Buses would serve key attractions, including Dublin Zoo and Phoenix Park Visitor Centre, and provide commuter services for the 2,800 people who work in the park.
There will also be links to other services in the north of the city as well as to Heuston and Broombridge rail stations and the Luas Green Line.
Chesterfield Avenue would still be open to traffic but with extra cycle lanes and bus priority at junctions.
A total of 3km of internal roads would be traffic-free, while 13.5km would see re- duced traffic.
An extra 14km of cycling routes would be provided and the 17km of existing cycle lanes would be upgraded.
Upgrades for 7.2km of existing walking routes would be carried out and pedestrian crossings would be installed throughout the park.
The plans are contained in a study drawn up by the Office of Public Works (OPW), National Transport Authority, Dublin City Council and Fingal County Council.

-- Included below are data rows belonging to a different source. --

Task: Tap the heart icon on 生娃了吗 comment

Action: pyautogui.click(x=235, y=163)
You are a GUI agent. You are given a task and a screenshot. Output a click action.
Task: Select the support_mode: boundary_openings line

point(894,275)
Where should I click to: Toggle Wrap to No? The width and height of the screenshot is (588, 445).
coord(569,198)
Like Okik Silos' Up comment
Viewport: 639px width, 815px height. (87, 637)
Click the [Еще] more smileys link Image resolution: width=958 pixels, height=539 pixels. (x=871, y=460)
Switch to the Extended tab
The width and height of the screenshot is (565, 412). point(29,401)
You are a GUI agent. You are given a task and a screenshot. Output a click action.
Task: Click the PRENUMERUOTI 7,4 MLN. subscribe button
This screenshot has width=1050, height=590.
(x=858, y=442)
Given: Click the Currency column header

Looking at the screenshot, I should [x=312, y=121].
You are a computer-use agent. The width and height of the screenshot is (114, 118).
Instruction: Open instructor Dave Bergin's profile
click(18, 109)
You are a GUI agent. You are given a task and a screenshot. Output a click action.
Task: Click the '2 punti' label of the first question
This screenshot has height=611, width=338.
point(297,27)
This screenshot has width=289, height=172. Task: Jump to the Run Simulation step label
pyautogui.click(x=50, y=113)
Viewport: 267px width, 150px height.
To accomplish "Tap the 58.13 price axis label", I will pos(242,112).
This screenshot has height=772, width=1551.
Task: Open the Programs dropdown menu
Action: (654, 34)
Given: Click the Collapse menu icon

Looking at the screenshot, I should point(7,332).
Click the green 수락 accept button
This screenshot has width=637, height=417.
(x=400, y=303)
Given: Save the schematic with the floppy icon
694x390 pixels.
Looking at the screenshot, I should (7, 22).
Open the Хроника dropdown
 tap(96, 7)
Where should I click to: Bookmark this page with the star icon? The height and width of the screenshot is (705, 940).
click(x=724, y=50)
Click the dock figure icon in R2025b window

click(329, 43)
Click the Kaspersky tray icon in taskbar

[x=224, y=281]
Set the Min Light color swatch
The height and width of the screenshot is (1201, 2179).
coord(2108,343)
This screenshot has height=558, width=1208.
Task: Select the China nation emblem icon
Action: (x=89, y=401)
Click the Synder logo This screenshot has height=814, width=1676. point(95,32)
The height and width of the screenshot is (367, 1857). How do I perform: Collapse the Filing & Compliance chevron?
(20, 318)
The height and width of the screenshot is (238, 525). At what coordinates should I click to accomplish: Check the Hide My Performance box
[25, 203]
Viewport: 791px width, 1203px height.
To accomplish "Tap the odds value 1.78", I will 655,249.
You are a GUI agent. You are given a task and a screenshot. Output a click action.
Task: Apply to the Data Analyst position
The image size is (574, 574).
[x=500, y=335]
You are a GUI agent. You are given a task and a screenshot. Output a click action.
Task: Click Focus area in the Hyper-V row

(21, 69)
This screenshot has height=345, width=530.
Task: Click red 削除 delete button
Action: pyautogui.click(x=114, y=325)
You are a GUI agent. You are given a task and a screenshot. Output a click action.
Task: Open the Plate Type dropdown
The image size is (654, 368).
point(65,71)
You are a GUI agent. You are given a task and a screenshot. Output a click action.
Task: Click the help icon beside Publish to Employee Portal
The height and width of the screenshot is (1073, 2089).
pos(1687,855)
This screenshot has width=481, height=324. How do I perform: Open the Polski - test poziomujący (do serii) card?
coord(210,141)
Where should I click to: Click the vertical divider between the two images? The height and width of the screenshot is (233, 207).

Minister Patrick O'Donovan ordered the study after a temporary ban on cars in the park during the first Covid-19 restrictions prompted calls for a permanent prohibition.
A phased introduction of the changes is advised, beginning within months with an interim bus service and the piloting of culs-de-sac at North Road, Upper Glen Road and the Upper Glen Road car park.
Other changes would be rolled out over five years, with a review of the strategy to take place at the end of that period.